We apply a drought identification method proposed by van Huijgevoort et al. (2012) to determine which months of a monthly time series of river discharge are in drought condition. The method is based on a combination of the threshold level method (TLM) and the consecutive dry month method (CDM). The TLM method classifies a month as drought-stricken if discharge falls below a given threshold (here the month-specific discharge that is exceeded 80 % of the time). However, in ephemeral rivers a method that accounts for the duration of dry periods is more appropriate since the TLM would classify all months with zero flow as drought. We adopt this combination of TLM and CDM from van Huijgevoort et al. (2012) but make some modifications to obtain a more robust and plausible algorithm. First, a month-specific discharge threshold is applied to identify drought months according to the TLM method. Then, if the TLM threshold is zero and the number of drought months in a given calendar month (e.g. January) exceeds 20 %, the CDM is used to determine which of the months with zero discharge can be classified as drought months. To this end, the number of preceding consecutive TLM droughts is determined for each month with zero discharge in the given calendar month. Finally, a threshold is selected that retains only the months with the longest preceding dry period so that the total number of drought months in that calendar month is 20 %. The TLM and CDM thresholds are determined from the reference simulation representing present-day climate conditions. These thresholds are then used to estimate the number of drought months for all climate scenarios. Note that the thresholds are derived from and applied to the continuous 30-year time series, which allows for the detection of multi-year droughts.
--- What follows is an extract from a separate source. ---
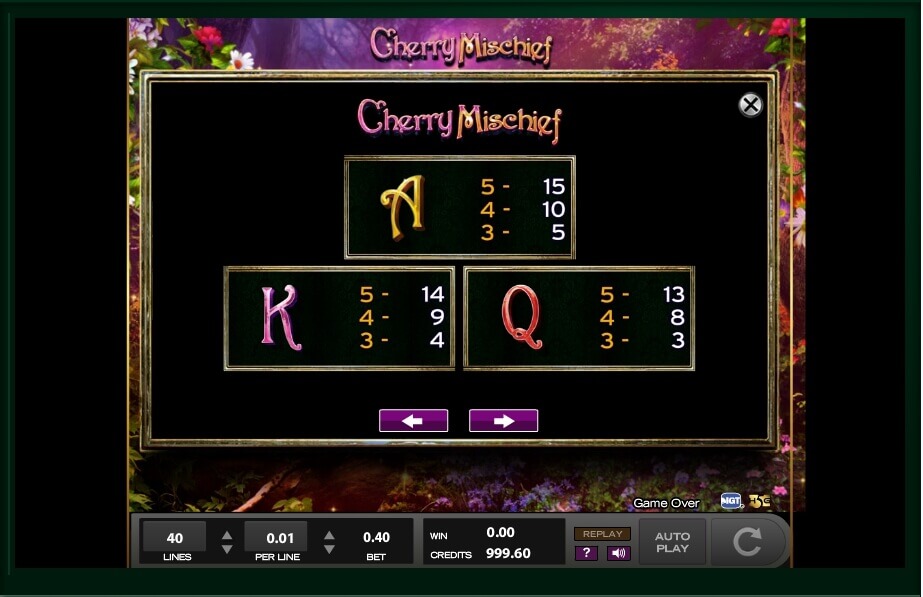Viewport: 923px width, 597px height.
Task: Select the 0.01 Per Line value box
Action: point(278,538)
We define an increase in the average number of drought months per year (ND) by 50 % (i.e. from 20 % to 30 %) as a severe hydrological change that will require an upgrade of existing water management systems to maintain a reliable water supply.

2.4.3 Flood hazard

All water supply infrastructure should be designed to withstand typical flooding events. A flood with a return time of 50–100 years (Q100) is typically used as a reference case (Coles, 2001). However, spillways of critical infrastructure such as dams and reservoirs are designed for even more severe flood events, with a return time of 1000 years or more (Dyck and Peschke, 1995). An increase in the magnitude of floods poses a serious threat to water management systems with potentially disastrous consequences.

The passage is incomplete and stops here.